Medial Patellar Luxation (MPL)

Medial patellar luxation (MPL) is a condition in which the kneecap (patella) pops out of its groove. It luxates (dislocates) to the inside of the knee, making the knee unstable. This condition is usually seen in small breed dogs, but can also occur in large breeds. It frequently affects both rear legs, and can be either traumatic or congenital (congenital being common). The severity of the luxating patella (or ease with which it luxates) is graded on a scale of 1-4, with a grade 4 being a patella that is chronically luxated. Lateral luxation (in which the patella luxates to the outside of the knee) is far less common, and is seen mostly in large breeds.

Signs associated with patellar luxation

With lower grades of patellar luxation, dogs display an intermittent lameness and are seen as occasionally “skipping” on the affected limb. As the condition progresses, the dysfunction in the limb becomes more consistent and pronounced, to a point of minimal use and constant abnormal carriage and position of the limb.

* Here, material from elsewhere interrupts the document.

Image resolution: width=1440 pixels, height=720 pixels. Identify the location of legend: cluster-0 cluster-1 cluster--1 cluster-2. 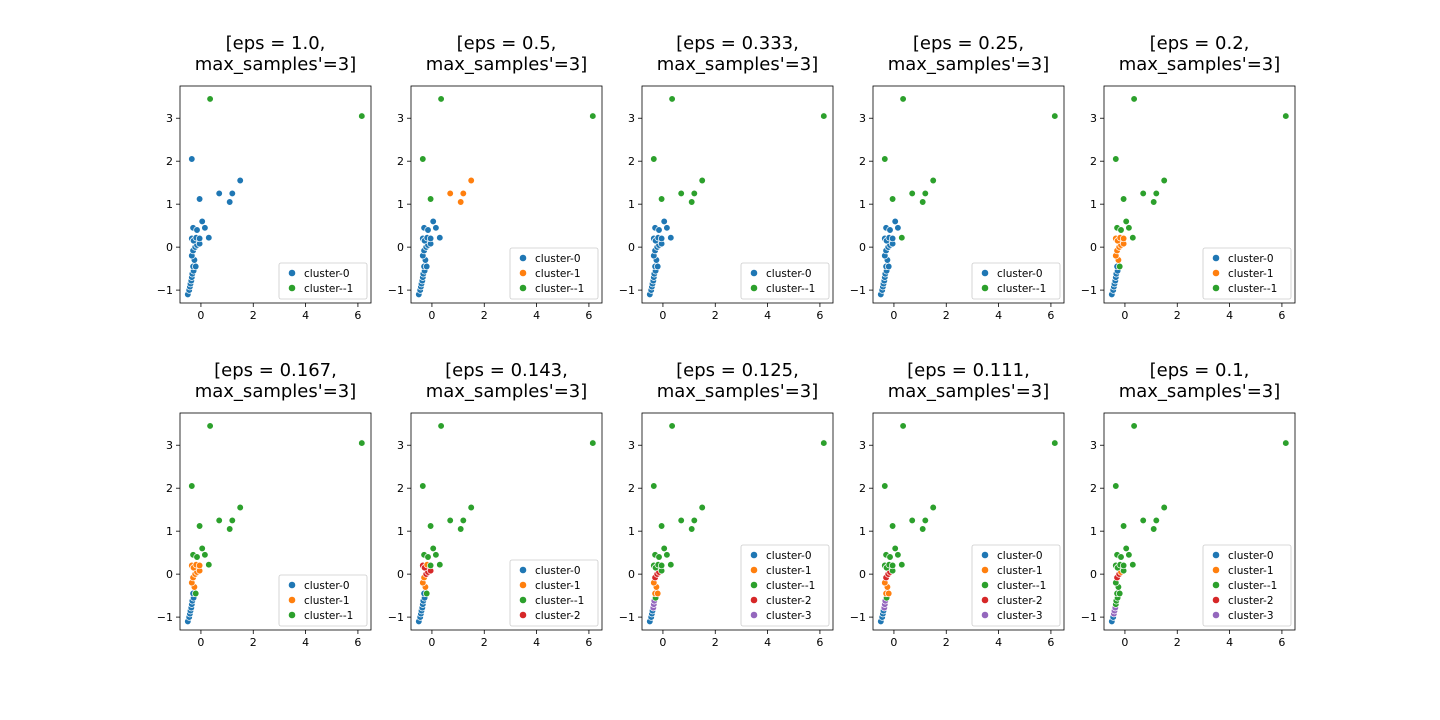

Aspects of corrective surgery

Surgical repair may consist of several steps: the kneecap is put back in to the groove, the groove is deepened and the surrounding soft tissues and bone are altered to secure the patella within the groove. Sometime the tibial tuberosity (front section of the shin bone) is transposed to a slightly different location and secured with small pins. If surgery is successful, most dogs return to good use of the limb. Less commonly, in cases where a deformity of the femur (thigh bone) causes the luxation, corrective osteotomy (re-alignment surgery) of this bone is needed.

Surgical aftercare

Strict rest is required following surgery to prevent the patella from re-luxating during the healing process. Initially, there should be no running, jumping, or playing. After a gradual increase in activity, full function is allowed by 2 months in most cases.

Surgical risks or complications

Although uncommon, re-luxation may occur, and often requires an additional surgery. This is of most concern during the first 2 months following surgery, especially in cases with a high grade luxation. If pins were used to transpose the tibial crest, these can sometimes cause irritation and may need to be removed in 3-12 months.